Slots and Inheritance
As I discussed in the previous chapter, classes inherit behavior from their superclasses thanks to the generic function machinery—a method specialized on class A
is applicable not only to direct instances of A
but also to instances of A
‘s subclasses. Classes also inherit slots from their superclasses, but the mechanism is slightly different.
In Common Lisp a given object can have only one slot with a particular name. However, it’s possible that more than one class in the inheritance hierarchy of a given class will specify a slot with a particular name. This can happen either because a subclass includes a slot specifier with the same name as a slot specified in a superclass or because multiple superclasses specify slots with the same name.
Common Lisp resolves these situations by merging all the specifiers with the same name from the new class and all its superclasses to create a single specifier for each unique slot name. When merging specifiers, different slot options are treated differently. For instance, since a slot can have only a single default value, if multiple classes specify an :initform
, the new class uses the one from the most specific class. This allows a subclass to specify a different default value than the one it would otherwise inherit.
On the other hand, :initarg
s needn’t be exclusive—each :initarg
option in a slot specifier creates a keyword parameter that can be used to initialize the slot; multiple parameters don’t create a conflict, so the new slot specifier contains all the :initarg
s. Callers of **MAKE-INSTANCE**
can use any of the :initarg
s to initialize the slot. If a caller passes multiple keyword arguments that initialize the same slot, then the leftmost argument in the call to **MAKE-INSTANCE**
is used.
Inherited :reader
, :writer
, and :accessor
options aren’t included in the merged slot specifier since the methods created by the superclass’s **DEFCLASS**
will already apply to the new class.
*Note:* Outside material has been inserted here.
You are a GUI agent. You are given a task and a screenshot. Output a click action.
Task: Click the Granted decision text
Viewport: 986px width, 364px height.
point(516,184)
The new class can, however, create its own accessor functions by supplying its own :reader
, :writer
, or :accessor
options.
Finally, the :allocation
option is, like :initform
, determined by the most specific class that specifies the slot. Thus, it’s possible for all instances of one class to share a :class
slot while instances of a subclass may each have their own :instance
slot of the same name. And a sub-subclass may then redefine it back to :class
slot, so all instances of that class will again share a single slot. In the latter case, the slot shared by instances of the sub-subclass is different than the slot shared by the original superclass.
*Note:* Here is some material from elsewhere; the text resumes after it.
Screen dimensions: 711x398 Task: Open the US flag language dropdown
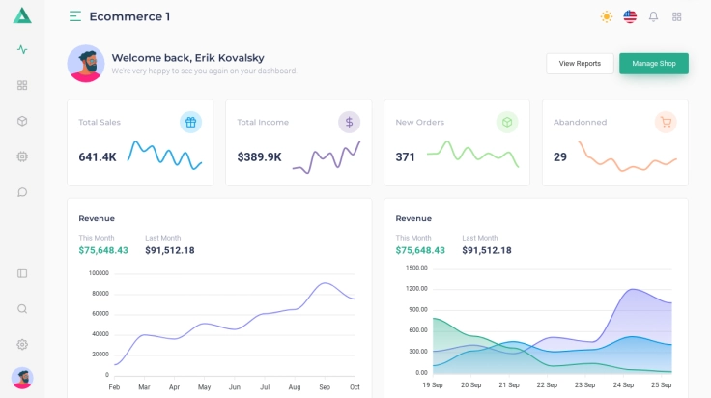[630, 16]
For instance, suppose you have these classes:
(defclass foo ()
((a :initarg :a :initform "A" :accessor a)
(b :initarg :b :initform "B" :accessor b)))
(defclass bar (foo)
((a :initform (error "Must supply a value for a"))
(b :initarg :the-b :accessor the-b :allocation :class)))
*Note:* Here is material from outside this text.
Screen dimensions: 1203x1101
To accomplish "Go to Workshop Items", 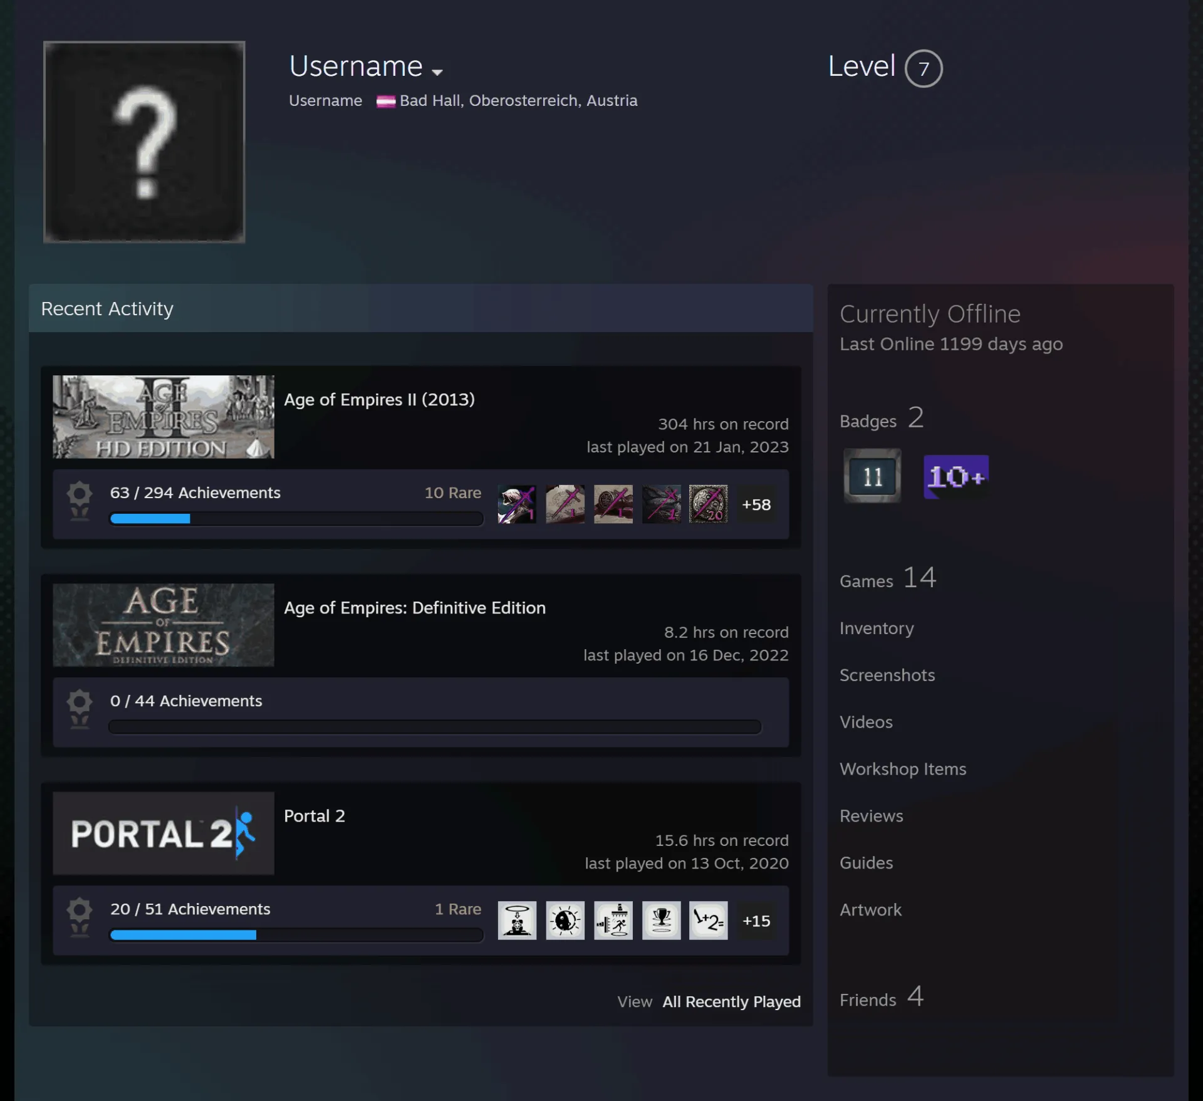I will (903, 769).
When instantiating the class bar
, you can use the inherited initarg, :a
, to specify a value for the slot a
and, in fact, must do so to avoid an error, since the :initform
supplied by bar
supersedes the one inherited from foo
. To initialize the b
slot, you can use either the inherited initarg :b
or the new initarg :the-b
. However, because of the :allocation
option on the b
slot in bar
, the value specified will be stored in the slot shared by all instances of bar
. That same slot can be accessed either with the method on the generic function b
that specializes on foo
or with the new method on the generic function the-b
that specializes directly on bar
. To access the a
slot on either a foo
or a bar
, you’ll continue to use the generic function a
.
Usually merging slot definitions works quite nicely. However, it’s important to be aware when using multiple inheritance that two unrelated slots that happen to have the same name can be merged into a single slot in the new class. Thus, methods specialized on different classes could end up manipulating the same slot when applied to a class that extends those classes. This isn’t much of a problem in practice since, as you’ll see in Chapter 21, you can use the package system to avoid collisions between names in independently developed pieces of code.